I
(...) Граф Лотреамон перешел за грань, отделяющую творчество от безумия, потому что для него творчество - это уже ограниченность, и только по ту сторону творчества начинается невыразимая торжественность. Границы мудрости неизведанны. И без всякого злого умысла их беспорядочно пожирает всепоглощающий восторг. Боль холодком пронизывает его мозг, дробит кристалл его крови, и направляет в причудливое русло патетического раскаяния хаос старых корабельных обшивок и пальтовых подкладок. Боль, целиком вымышленная или, по крайней мере, раздутая, пьет тишину и сопровождает с неизменной пронзительностью эту феерическую всеохватывающую белую горячку, которая все пытается разрешится кризисом.

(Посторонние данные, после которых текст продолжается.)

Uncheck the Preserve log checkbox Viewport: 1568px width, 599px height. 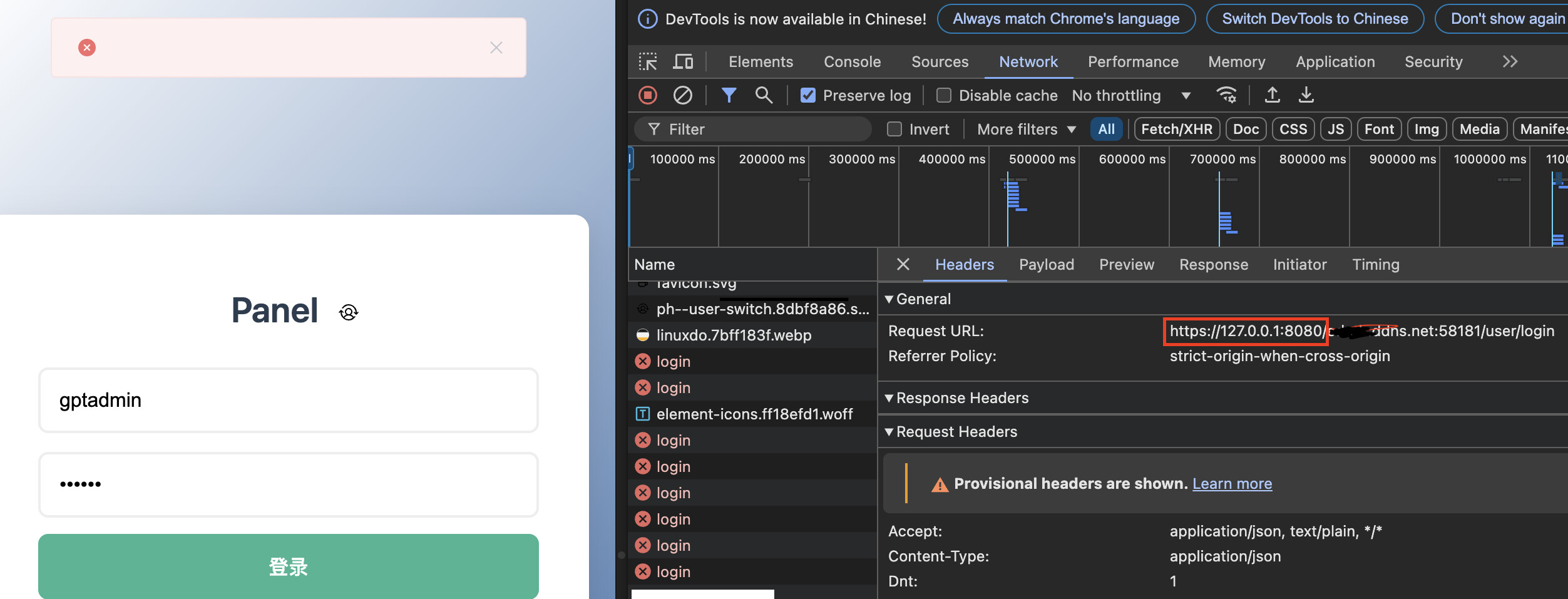point(808,95)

Свобода его таланта, ничем не связанная, которую он направляет во все стороны, но прежде всего к себе, и попытка унизить самого себя, поломать, причаститься ко всем порокам с искренностью, которая в силу своей чрезмерной интимности уже не может завлечь читателя, есть самая достойная позиция, потому что став действием, она привела бы к уничтожению этой странной смеси из костей, муки и тканей, именуемой человечеством. Дух этого всеотрицающего человека, готового в любую минуту дать погубить себя круговерти ветра, дать растоптать себя дождю метеоритов, оказывается сильнее, чем слащавая история Христа и других неутомимых ветряных мельниц, обустроившихся в роскошных апартаментах истории...
II
(...) Роль Лотреамона в развитии поэзии так важна, его значение для нас, связавших жизни с его творчеством, так велико, открытия, которые каждый из нас сделал благодаря ему, так многочисленны, что мне нелегко просеивать его творчество сквозь то узкое решето, которое я методически применяю, потому что его поэзия на столько опередила его время, что кажется, будто он живет сегодня, как некое сказочное и вместе с тем хорошо нам знакомое существо, для которого поэзия существует уже не на уровне работы духа, она воистину становится диктатурой духа. Его творчество исполняет функцию рычага в эволюции, которая уже вырисовывается, ибо он гораздо лучше, чем Гюго, доказывает, что при помощи магии слов и словесного заклинания разум способен произвести смуту, а логика - расследование.